Kathy Luinstra et al. J Clin Microbiol. 2011 Jun.

Abstract

The clinical and public health importance of influenza and other respiratory viruses has accelerated the development of highly sensitive molecular diagnostics, but data are limited regarding preanalytical stages of diagnostic testing. We evaluated CyMol, an alcohol-based transport medium, for its ability to maintain specimen integrity for up to 21 days of storage at various temperatures; for its ability to inactivate virus; and for its compatibility with antigen- or nucleic acid-based diagnostics for respiratory viruses in clinical samples.
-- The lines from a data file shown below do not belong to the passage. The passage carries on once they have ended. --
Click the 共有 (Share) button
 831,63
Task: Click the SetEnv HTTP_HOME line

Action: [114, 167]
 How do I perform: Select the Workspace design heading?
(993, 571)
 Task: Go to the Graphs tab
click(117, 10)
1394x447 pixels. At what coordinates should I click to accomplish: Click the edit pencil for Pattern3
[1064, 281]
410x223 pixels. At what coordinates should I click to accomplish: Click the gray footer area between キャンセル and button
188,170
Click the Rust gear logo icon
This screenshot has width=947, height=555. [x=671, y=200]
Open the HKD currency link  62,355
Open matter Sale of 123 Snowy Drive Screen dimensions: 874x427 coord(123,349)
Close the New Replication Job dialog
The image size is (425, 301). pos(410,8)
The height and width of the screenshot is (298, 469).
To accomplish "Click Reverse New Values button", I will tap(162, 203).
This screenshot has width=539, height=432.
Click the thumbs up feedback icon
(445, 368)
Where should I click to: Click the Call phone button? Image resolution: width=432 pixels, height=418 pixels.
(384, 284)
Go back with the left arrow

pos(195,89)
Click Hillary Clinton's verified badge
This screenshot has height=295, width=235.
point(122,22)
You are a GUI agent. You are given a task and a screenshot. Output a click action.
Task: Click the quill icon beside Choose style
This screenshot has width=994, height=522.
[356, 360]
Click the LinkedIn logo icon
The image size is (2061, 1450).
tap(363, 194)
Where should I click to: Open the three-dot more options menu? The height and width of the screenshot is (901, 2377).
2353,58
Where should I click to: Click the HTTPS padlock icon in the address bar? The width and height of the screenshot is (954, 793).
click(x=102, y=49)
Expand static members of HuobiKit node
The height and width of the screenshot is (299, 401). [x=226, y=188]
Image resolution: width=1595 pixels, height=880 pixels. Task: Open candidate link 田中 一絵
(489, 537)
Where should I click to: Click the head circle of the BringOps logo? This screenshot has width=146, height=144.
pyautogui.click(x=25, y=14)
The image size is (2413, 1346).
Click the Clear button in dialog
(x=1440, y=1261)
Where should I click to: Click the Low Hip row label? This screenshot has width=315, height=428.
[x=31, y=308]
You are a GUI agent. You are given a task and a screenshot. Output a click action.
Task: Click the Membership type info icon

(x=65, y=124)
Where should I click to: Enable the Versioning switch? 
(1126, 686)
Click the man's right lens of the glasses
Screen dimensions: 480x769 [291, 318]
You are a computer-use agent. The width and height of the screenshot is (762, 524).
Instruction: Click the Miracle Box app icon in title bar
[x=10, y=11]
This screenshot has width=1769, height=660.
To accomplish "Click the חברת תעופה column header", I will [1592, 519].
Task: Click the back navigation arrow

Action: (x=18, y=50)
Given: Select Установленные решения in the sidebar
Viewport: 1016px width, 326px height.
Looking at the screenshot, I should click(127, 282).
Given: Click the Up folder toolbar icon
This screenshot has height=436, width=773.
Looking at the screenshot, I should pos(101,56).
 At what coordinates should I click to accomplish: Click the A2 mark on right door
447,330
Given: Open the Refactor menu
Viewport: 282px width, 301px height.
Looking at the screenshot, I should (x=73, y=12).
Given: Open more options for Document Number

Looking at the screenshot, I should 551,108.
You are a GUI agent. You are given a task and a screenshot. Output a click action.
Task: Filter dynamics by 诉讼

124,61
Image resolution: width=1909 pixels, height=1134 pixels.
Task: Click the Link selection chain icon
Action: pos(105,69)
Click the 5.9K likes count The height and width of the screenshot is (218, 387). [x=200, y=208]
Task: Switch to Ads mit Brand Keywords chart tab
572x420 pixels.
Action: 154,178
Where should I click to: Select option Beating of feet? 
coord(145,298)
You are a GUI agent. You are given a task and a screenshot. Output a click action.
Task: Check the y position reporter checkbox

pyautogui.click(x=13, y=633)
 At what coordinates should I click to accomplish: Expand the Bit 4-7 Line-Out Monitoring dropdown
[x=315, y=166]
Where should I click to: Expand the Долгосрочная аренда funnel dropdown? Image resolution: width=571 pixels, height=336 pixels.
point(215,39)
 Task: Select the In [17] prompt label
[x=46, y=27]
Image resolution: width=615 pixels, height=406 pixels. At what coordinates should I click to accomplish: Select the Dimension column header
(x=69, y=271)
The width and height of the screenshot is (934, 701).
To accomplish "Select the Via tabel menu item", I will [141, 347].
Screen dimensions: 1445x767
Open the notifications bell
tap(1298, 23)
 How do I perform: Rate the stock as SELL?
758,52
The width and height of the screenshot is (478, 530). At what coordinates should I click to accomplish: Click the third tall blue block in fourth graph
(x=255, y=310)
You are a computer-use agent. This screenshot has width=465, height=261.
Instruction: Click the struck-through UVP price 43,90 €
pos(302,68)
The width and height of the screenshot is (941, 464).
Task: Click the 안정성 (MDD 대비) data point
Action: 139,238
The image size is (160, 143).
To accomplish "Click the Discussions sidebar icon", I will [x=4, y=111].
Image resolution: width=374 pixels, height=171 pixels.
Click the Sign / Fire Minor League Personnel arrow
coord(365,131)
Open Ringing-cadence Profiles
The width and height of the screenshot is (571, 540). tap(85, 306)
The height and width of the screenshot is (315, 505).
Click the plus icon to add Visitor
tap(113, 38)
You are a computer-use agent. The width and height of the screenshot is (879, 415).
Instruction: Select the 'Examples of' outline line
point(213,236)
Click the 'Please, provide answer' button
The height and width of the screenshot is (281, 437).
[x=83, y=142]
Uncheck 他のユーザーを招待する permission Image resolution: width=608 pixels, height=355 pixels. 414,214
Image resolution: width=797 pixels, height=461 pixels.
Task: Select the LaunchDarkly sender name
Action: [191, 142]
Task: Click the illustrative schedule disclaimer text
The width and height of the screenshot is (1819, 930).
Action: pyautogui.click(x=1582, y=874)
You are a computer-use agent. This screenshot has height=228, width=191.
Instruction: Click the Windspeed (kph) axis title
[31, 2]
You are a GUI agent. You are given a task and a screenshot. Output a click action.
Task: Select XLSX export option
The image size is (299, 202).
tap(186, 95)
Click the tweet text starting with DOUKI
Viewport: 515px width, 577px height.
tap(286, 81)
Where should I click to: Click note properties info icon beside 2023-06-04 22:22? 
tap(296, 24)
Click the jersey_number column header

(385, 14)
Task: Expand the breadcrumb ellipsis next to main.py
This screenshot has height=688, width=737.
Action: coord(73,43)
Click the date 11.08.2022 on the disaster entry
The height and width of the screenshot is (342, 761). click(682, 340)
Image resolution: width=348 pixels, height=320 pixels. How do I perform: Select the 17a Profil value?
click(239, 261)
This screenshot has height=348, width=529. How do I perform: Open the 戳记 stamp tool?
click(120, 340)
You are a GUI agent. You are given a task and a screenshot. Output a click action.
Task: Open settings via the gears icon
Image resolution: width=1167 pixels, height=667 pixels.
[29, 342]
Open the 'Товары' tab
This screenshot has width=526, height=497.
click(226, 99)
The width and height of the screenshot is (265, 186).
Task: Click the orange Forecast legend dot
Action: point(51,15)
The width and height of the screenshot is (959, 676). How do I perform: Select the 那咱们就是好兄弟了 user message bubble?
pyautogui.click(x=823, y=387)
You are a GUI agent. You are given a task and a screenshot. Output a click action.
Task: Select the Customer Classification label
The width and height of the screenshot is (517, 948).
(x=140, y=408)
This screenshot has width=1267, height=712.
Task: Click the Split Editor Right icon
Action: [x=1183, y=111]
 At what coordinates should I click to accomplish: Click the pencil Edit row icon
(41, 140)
In mock-infected samples, both universal transport medium (UTM-RT) and CyMol maintained equivalent viral quantities for at least 14 days at room temperature or colder, whereas a dry swab collection maintained viral quantities only if refrigerated or frozen. CyMol inactivated influenza virus within 5 min of sample immersion. UTM-RT- and CyMol-collected nasal swab specimens from 73 symptomatic students attending a campus health clinic were positive for a respiratory virus in 56.2% of subjects by multiplex PCR testing, including influenza A and B viruses, rhinovirus/enteroviruses, coronaviruses, respiratory syncytial virus, parainfluenza viruses, metapneumovirus, and adenovirus. Detection by PCR was equivalent in UTM-RT- and CyMol-collected specimens and in self- and staff-collected swabs. Direct fluorescent antibody (DFA) testing was substantially less sensitive (23.3%) than multiplex PCR, and DFA testing from UTM-RT-collected swabs was more sensitive than that from CyMol-collected swabs. These data indicate that an alcohol-based transport medium such as CyMol preserves respiratory virus integrity, rapidly inactivates viruses, and is compatible with PCR-based respiratory diagnostics.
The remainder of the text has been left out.